Thorough Documentation Paired with Periodic Monitoring Will Deter Drug Diverters

Commander John J. Burke details how pain management practitioners can adequately protect themselves from prescription drug diverters without hurting their legitimate patients.

Though the practitioners who needed to attend John J. Burke’s PAINWeek 2013 session were probably out and about on the Las Vegas Strip, those who were present in the packed audience still listened intently to the law enforcement officer’s perspective on protecting medical practices from drug diversion.

According to Burke, who’s commander of the Greater Warren County Drug Task Force in Ohio and president of the National Association of Drug Diversion Investigators, the typical prescription drug diverter is “every bit as addicted as the heroin and cocaine addict” and “spends all day and night thinking about how they’re going to scam you.”

“If you have a picture of your family in your office, then your family will be the most beautiful family the prescription drug seeker has ever seen,” Burke explained during his “Protecting Your Medical Practice: A Law Enforcement Perspective” presentation.

To avoid getting scammed by those compliments, Burke strongly recommended requiring all new patients to fill out a form asking for specific answers, such as the last time the patient saw a physician and was prescribed prescription drugs, as well as the name of that practitioner and the drugs prescribed.

“This form really can have an impact if we need to charge somebody … and you help yourself in the long run by sending the message that ‘Dr.

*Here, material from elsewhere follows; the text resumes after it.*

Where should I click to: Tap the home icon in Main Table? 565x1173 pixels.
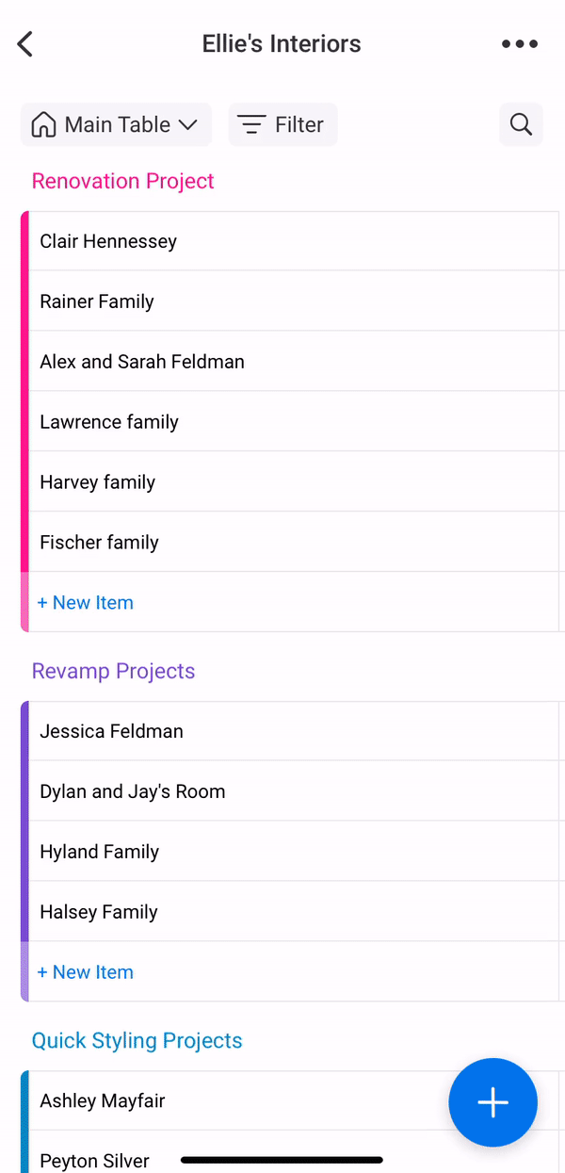coord(43,124)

Jones has thorough documentation, and if he finds out you’re drug seeking, then you’re out the door,’ ” Burke said. “So, document, document, document, because if you don’t document, it’s almost like it didn’t happen.”

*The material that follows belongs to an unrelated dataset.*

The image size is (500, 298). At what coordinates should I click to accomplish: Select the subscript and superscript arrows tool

Burke also suggested obtaining a complete medical history directly from former physicians, instead of relying on photocopies from the patient, which he noted is the “greatest scam in the world” pulled by out-of-town patients. If a prescriber can access a prescription monitoring program, Burke said that’s an even better tool to use, as it provides a complete list of what doctors a new patient has seen and what drugs he or she had received.

But Burke said it’s not enough to collect and file thorough documentation, because physicians also need to maintain “really strict patient monitoring” via periodic urine drug testing with a witness and unanticipated pill counts in order to fully safeguard their practices from drug diverters and potential legal issues.

“You might not want to do this to an 80-year-old lady, but 80-year-old ladies might be drug diverters, too,” Burke warned. “I had a case where we tried to get an elderly lady to put a camera up in her home. She refused, but it turned out that she did have someone stealing her meds, and he was her caregiver. She was thinking that if we arrested him, ‘Who’s going to take care of me?’ These people are truly victims.”

While Burke recognized that physicians will “get duped from time to time,” he emphasized that “it’s not illegal to be deceived; it’s only illegal if you continue prescribing controlled substances once you know you’re being deceived.”

After detecting opioid addiction in a patient, physicians need to “do something within three days,” such as trying to get that patient into a drug addiction rehabilitation program, and then “after that, treat their symptoms and monitor them closely, but don’t give them any controlled substances,” Burke said.

“Do not be known as an easy mark for drug seekers … because then your legitimate patients are going to suffer big time, and those are the vast majority of your patients,” Burke said. “You need to keep in mind that good pain management requires a balance between reducing diversion and providing legitimate patients with appropriate pain care.”